La déclaration que les relations corrompues ont eu un impact direct sur les négociations contractuelles a de vastes implications. Les travailleurs de l'automobile devraient considérer les accords imposés par l'UAW comme nuls et non avenus, le résultat d'un complot illégal dirigé contre eux. Cela ne vaut pas seulement pour les accords signés chez FCA entre 2009 et 2017. Les mêmes relations corporatistes prévalent chez les trois grands constructeurs automobiles, et elles remontent à des décennies.

Ce mémorandum est la dernière d'une série de révélations dans ce scandale de corruption grandissant. La semaine dernière, les avocats de Iacobelli avaient déposé des documents affirmant que le complot visant à influencer les négociations contractuelles précédait l’intervention de Iacobelli. « M. Iacobelli a rejoint un complot déjà en cours », déclarent ces documents. « Les pratiques et la corruption qui sont au centre de cette affaire ont commencé bien avant M. Iacobelli. »

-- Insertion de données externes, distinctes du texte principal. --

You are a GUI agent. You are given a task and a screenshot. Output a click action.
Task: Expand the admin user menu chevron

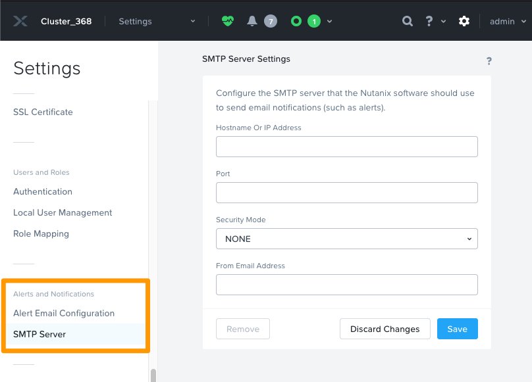click(x=525, y=21)
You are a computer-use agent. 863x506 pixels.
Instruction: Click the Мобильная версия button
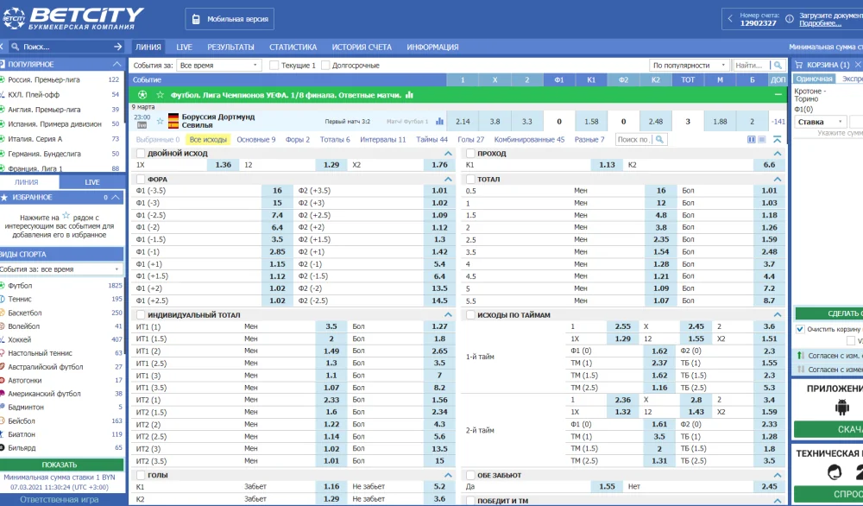click(x=230, y=19)
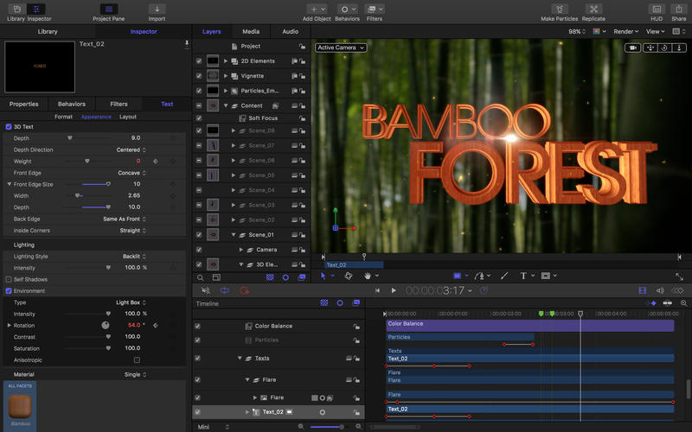Click the Share icon in toolbar
This screenshot has height=432, width=692.
678,9
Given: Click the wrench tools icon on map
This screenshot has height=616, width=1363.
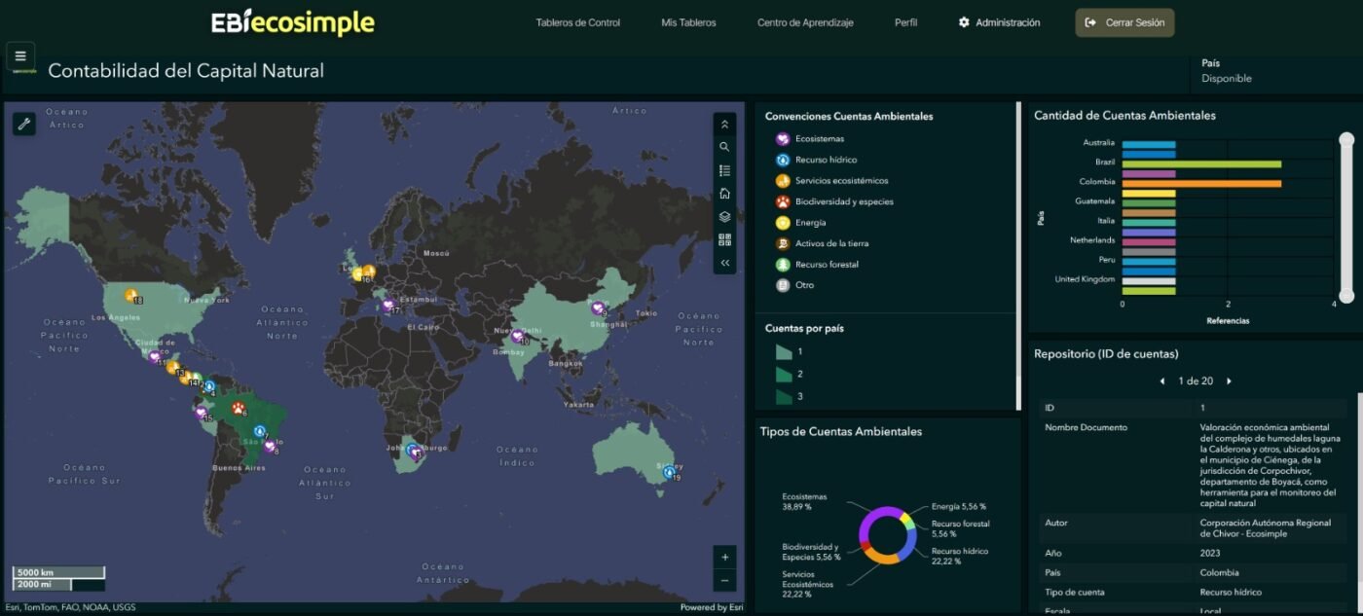Looking at the screenshot, I should pyautogui.click(x=24, y=124).
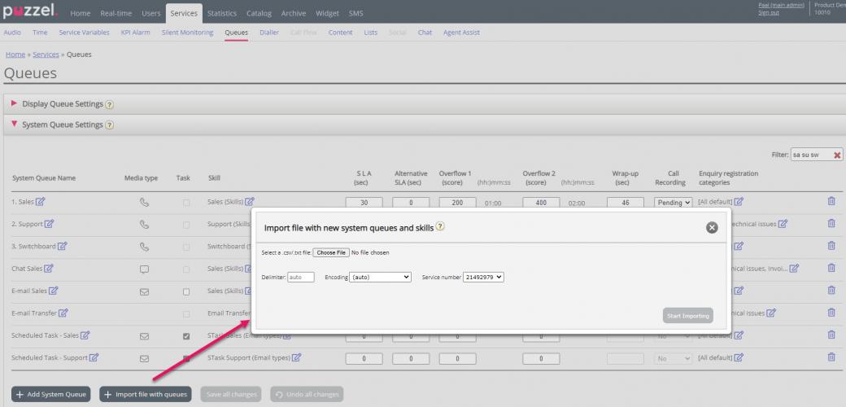Uncheck Task checkbox for Scheduled Task - Sales

click(186, 335)
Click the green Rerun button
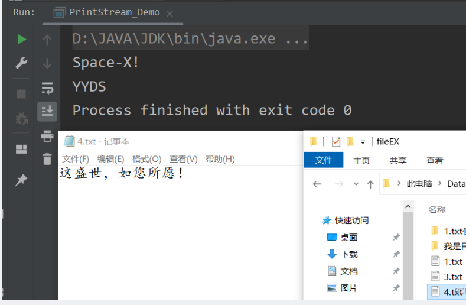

Décrivant les opérations du NTC, le dossier juridique affirme que les responsables de l'UAW impliqués dans l'opération « avaient régulièrement leurs propres organismes de bienfaisance privés, etc », et ajoute « ils avaient des cartes de crédit émises par le NTC. Ils avaient accès à de grosses sommes d’argent [...] Certains représentants du syndicat et de l’entreprise ont fait cela pendant de nombreuses années ».

L’affirmation de FCA et de l'UAW que le scandale ne concernait qu’ « un petit nombre de brebis galeuses (selon FCA) et que « notre équipe de direction ignorait l'inconduite » (selon Dennis Williams, président de l'UAW à l'époque), s’avèrent être des mensonges. Parmi les révélations de la semaine dernière, le PDG de Fiat Chrysler, feu Sergio Marchionne, a personnellement offert au vice-président de l'UAW, feu General Holiefield, une montre d'une valeur de plus de 2000 dollars, sur quoi il a menti aux enquêteurs fédéraux.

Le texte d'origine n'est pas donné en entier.